◆ **DO THIS**
Output verbatim the lines of the entries below, from the line containing "Where should I click to: Open the Frequency" down through the line containing "Open the MVNO-Control-VR", both included.

◆ **MATERIAL SUPPLIED**
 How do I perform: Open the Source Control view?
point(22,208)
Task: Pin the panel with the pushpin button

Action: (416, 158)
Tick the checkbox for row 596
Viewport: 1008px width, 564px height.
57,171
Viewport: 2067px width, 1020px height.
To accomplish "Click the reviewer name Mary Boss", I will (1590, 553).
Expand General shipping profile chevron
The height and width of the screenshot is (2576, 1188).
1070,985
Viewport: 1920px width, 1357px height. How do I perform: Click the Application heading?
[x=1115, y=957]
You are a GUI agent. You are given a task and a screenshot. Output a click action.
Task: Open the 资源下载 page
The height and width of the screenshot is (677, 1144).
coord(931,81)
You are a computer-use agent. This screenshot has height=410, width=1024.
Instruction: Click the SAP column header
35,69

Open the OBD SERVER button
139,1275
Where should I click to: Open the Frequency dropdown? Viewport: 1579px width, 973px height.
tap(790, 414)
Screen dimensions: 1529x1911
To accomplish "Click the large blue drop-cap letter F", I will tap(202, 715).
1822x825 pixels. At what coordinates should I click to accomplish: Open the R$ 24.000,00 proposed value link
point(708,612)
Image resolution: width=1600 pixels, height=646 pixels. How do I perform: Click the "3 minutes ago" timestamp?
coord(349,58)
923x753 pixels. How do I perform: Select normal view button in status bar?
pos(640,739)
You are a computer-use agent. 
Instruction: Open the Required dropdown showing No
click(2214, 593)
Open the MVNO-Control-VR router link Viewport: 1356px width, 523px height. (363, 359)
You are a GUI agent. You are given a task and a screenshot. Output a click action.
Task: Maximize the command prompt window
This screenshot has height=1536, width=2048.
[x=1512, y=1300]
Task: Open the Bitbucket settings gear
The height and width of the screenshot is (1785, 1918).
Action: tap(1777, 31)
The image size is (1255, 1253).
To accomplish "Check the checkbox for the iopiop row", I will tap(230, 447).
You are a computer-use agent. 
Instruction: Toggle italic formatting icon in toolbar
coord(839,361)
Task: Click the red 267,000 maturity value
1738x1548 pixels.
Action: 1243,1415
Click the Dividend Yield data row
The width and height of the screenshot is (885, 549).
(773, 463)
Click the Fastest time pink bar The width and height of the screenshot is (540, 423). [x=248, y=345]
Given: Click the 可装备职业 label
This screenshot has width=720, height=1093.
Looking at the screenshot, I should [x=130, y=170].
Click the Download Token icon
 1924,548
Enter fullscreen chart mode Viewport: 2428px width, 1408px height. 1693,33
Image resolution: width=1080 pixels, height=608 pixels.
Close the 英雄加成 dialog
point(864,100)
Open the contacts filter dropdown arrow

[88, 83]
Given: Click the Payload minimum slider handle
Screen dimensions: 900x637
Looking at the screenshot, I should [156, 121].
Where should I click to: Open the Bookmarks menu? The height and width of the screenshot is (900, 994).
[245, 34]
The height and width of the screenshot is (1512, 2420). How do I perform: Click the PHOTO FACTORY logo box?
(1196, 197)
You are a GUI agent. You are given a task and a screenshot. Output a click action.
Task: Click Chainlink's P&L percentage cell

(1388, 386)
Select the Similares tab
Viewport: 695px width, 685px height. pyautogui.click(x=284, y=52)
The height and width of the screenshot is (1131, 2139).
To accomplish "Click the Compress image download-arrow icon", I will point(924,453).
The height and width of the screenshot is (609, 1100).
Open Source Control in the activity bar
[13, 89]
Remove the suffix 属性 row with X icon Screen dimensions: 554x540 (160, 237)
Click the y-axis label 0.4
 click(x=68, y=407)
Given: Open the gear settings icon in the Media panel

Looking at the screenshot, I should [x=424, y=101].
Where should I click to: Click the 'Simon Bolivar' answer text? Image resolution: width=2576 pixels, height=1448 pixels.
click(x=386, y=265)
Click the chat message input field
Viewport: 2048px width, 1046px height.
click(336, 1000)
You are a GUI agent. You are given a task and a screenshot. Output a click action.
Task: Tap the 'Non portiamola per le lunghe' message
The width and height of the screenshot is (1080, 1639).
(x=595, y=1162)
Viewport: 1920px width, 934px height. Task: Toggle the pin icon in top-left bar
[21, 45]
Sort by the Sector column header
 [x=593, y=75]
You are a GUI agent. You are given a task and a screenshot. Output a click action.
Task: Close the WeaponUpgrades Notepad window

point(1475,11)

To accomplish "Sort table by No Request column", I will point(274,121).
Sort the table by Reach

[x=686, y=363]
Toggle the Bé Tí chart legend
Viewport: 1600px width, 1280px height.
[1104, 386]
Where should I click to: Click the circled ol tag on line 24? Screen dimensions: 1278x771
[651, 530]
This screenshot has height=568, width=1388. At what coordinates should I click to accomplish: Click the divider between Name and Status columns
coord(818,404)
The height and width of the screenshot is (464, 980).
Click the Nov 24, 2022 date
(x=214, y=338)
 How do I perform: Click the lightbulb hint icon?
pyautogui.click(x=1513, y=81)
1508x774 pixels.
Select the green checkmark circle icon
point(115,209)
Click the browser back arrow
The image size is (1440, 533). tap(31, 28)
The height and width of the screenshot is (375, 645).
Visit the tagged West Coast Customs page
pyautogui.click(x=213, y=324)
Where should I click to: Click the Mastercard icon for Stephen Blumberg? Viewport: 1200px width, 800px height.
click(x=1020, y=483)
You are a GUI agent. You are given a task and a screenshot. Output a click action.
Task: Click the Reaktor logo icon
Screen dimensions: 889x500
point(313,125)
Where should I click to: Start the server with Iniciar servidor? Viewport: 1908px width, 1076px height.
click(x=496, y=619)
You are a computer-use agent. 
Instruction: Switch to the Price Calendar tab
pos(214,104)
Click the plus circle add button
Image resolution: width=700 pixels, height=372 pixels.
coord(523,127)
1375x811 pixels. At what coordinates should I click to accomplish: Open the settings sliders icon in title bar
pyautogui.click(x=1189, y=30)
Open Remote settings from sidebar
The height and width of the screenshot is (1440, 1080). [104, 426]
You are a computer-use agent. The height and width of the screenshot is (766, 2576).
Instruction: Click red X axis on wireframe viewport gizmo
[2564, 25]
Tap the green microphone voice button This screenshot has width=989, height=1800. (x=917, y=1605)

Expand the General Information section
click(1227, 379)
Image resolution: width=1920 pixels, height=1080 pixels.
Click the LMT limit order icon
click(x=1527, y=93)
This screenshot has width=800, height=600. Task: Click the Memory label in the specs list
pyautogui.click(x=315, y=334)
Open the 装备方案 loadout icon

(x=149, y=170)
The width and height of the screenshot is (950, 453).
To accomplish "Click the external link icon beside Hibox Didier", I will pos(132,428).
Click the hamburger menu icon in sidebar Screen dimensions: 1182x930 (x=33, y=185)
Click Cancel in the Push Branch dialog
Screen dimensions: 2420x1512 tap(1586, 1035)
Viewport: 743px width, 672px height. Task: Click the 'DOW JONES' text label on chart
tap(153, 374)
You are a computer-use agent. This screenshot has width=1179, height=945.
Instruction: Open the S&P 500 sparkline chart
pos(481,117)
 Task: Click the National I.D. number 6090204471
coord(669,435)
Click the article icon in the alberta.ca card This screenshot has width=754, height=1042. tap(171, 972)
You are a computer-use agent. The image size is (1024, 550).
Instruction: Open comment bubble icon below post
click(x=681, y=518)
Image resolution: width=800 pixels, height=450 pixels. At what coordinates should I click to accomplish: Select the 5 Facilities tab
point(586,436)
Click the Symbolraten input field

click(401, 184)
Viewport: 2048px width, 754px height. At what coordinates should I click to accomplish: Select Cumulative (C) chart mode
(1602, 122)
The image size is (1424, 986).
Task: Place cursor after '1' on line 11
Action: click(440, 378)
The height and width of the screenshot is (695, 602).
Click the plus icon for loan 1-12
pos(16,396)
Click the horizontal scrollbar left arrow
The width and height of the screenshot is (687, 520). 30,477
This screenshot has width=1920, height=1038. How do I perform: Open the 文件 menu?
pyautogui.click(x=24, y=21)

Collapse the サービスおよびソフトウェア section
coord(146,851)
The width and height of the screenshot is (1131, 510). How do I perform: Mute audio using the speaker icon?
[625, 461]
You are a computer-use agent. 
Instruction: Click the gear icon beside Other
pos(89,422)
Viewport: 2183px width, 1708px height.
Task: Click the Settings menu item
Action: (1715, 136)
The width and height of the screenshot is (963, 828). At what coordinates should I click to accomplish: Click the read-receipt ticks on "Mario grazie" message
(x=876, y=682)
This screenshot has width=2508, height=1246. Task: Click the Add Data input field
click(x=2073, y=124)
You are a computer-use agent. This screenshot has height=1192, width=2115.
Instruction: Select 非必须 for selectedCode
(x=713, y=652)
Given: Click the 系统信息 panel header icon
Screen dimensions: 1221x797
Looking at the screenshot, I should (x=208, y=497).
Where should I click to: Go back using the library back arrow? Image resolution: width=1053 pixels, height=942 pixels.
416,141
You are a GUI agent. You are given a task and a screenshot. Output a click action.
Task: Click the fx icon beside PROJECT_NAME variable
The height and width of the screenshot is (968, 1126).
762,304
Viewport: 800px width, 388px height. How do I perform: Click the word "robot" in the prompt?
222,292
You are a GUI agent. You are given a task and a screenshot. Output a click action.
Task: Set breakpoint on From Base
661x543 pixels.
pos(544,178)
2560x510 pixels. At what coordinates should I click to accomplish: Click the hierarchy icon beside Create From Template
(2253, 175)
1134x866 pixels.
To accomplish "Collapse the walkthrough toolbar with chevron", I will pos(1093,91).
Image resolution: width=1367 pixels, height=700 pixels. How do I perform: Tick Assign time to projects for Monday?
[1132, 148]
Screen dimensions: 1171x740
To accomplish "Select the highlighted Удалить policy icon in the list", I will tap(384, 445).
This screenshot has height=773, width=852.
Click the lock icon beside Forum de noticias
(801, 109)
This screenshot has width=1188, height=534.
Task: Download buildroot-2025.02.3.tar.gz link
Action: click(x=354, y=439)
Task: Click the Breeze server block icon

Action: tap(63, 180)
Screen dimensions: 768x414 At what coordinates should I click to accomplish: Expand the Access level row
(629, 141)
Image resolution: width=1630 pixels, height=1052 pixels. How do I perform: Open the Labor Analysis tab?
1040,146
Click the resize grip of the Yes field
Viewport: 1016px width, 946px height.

◆ **WORKED ANSWER**
Where should I click to: Open the Frequency dropdown? Viewport: 1579px width, 973px height.
tap(790, 414)
Screen dimensions: 1529x1911
To accomplish "Click the large blue drop-cap letter F", I will tap(202, 715).
1822x825 pixels. At what coordinates should I click to accomplish: Open the R$ 24.000,00 proposed value link
point(708,612)
Image resolution: width=1600 pixels, height=646 pixels. How do I perform: Click the "3 minutes ago" timestamp?
coord(349,58)
923x753 pixels. How do I perform: Select normal view button in status bar?
pos(640,739)
You are a computer-use agent. 
Instruction: Open the Required dropdown showing No
click(2214, 593)
Open the MVNO-Control-VR router link Viewport: 1356px width, 523px height. (363, 359)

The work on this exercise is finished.